小菌核腐敗病は収穫期には葉鞘部が腐敗し、黒色の菌核を形成する(写真7a)。育苗期には、葉鞘基部が腐敗し倒伏する(写真7b)。白かび腐敗病の育苗期の発病では、葉身部に白色の病斑を形成する(写真7c)とともに、葉鞘基部が腐敗し亀裂を生じる(写真7d)。菌糸腐敗病の生育期間中の発病株は、外葉が枯死する(写真7e)。葉鞘部は腐敗し、暗褐色を呈する(写真7f)。

 

防除対策
育苗期の発生は十分に換気を行い育苗ハウス内を高湿度にしないことで予防できる。生育期~収穫期の発病に対しては培土前に薬剤を株元に散布することが有効である。農薬登録はいずれの薬剤も小菌核腐敗病を対象に取得しているが、3病害に対して防除効果を示す。

8.黒穂病

発生状況・病徴
タマネギ黒穂病は、1930~60年代の道内のタマネギ栽培における重要病害であったが、ネギ黒穂病は2008年に道内初発生が確認された比較的新しい病害である。その後、各地で散発している。本病は育苗中に発生し、はじめ倒伏し、やがて葉身内部から黒色粉状物(黒穂胞子)を噴出する(写真8a)。
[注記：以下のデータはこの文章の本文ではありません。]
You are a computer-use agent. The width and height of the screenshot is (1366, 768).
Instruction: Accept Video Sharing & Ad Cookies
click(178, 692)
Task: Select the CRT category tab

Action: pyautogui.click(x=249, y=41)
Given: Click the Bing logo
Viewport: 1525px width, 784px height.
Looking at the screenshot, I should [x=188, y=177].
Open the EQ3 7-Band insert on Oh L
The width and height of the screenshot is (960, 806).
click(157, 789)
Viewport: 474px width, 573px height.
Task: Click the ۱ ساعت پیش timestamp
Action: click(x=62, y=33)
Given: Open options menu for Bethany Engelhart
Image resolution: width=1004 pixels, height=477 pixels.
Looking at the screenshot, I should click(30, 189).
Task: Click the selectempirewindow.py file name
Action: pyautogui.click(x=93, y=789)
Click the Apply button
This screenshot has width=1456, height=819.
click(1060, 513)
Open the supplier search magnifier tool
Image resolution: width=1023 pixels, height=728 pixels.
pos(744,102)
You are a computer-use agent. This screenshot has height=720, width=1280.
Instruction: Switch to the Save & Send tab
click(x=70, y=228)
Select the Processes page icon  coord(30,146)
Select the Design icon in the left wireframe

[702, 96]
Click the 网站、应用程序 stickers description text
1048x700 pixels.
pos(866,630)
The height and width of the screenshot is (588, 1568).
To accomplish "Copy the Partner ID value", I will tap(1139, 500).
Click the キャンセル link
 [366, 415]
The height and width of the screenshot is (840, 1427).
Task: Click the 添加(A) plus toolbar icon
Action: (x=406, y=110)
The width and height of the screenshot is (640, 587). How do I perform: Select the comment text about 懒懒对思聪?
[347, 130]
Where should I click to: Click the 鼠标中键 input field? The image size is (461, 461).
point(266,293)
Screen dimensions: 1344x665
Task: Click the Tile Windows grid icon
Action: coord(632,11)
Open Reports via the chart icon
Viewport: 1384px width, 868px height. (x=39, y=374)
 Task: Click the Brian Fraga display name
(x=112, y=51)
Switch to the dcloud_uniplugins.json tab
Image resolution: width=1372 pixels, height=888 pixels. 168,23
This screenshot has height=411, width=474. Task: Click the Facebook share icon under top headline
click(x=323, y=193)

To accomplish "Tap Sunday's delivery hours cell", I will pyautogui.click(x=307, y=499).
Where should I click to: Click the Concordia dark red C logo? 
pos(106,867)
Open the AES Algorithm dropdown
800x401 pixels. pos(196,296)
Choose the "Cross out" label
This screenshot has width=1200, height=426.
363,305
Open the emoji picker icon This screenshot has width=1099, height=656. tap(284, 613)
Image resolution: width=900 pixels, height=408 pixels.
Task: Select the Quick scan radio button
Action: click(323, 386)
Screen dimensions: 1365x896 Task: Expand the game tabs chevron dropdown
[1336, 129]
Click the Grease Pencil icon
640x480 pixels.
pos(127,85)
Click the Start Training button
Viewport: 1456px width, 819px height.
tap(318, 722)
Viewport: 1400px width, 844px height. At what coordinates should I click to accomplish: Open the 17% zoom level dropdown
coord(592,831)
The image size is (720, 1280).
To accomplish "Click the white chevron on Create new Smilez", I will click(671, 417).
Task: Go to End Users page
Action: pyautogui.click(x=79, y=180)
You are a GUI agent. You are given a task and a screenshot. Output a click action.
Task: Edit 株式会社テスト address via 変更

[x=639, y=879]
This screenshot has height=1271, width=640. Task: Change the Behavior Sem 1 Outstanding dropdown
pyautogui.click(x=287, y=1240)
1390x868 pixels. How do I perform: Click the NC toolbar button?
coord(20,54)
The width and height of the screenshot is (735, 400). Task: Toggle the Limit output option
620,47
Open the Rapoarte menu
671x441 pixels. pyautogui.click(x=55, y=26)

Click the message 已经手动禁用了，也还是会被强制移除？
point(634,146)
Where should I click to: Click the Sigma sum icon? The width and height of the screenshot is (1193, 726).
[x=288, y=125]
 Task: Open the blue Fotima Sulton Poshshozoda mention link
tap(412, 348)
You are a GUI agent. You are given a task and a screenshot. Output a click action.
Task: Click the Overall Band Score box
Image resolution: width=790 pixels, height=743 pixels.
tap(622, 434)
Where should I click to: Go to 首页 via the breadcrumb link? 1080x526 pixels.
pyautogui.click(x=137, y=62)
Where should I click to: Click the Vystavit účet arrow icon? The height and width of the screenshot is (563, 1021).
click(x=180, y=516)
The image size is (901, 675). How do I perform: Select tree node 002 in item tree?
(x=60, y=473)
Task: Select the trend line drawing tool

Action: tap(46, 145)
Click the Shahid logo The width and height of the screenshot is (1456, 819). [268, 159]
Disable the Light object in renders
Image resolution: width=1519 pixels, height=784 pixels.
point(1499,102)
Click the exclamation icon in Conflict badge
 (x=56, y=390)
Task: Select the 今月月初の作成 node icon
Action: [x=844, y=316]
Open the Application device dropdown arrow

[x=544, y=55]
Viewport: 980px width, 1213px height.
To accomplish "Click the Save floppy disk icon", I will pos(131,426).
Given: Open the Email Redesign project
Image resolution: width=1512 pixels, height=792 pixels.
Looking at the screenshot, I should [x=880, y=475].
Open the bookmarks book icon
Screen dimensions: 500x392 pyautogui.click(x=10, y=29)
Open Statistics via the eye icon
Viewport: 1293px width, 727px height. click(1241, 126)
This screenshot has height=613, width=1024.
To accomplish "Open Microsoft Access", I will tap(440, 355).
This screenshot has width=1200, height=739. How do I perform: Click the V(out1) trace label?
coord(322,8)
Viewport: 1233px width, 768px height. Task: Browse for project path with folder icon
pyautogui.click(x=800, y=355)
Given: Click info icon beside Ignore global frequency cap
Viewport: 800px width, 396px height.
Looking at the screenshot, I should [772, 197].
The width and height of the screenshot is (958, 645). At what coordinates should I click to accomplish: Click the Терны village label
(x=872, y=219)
この黒穂胞子は肉眼で観察できることから、容易に診断できる(写真8b)。

 

防除対策
ネギの育苗方式はチェーンポット育苗と地面に直接種子を播種する「慣行育苗」の2種類があり、本病の発生事例はいずれも慣行育苗である。チェーンポット育苗は無病の育苗培土を充填したチェーンポットに播種することから、汚染土壌に直接播種する慣行育苗と比較して本病の感染・発病のリスクが低いと考えられる。

9.紅色根腐病

発生状況・病徴
発病株の根は明瞭なピンク色を呈し腐敗し(写真9)、地上部は葉身先端部および外葉が枯死する。本病の重症個体は、根が特徴的なピンク色となるため容易に診断できる。一方、軽症個体の診断は極めて難しい。顕微鏡観察および菌の分離を実施しても、診断の決め手となる柄子殻の形成がなかなか認められないためである。ネギの根部はしばしばピンク色を呈するが、本病菌の関与を証明することが困難であるため、道内における本病の発生実態は不明である。タマネギでは紅色根腐病が北見地方を中心に多発しているため、ネギにおいても今後注意が必要である。

10.黒腐菌核病

発生状況・病徴
ハウス栽培で散発している。収穫株の葉鞘部が黒色に腐敗するとともに、円形の菌核を形成する点で他の病害と識別できる(写真10)。関東地域の一部の産地で多発しており、道内でも発生拡大が懸念されている。

おわりに

病害の防除対策を講じるうえで最も重要な点は、発生病害を正しく診断することである。病害を正確に診断するためには、場合によっては顕微鏡観察や菌の分離・培養が必要であるが、多くの場合は病徴観察のみで可能である。本稿では生産者等の顕微鏡を保有していない方にも活用していただくことを考慮して、顕微鏡写真は最低限におさえ、多くの病徴写真を掲載した。
さらに病害の発生量は、栽培方法、栽培品種、気象条件の変化によって変遷するため、主要病害のみならず多くの病害を掲載した。本稿が北海道のみならず、全国のネギ産地において、長く活用されることを期待している。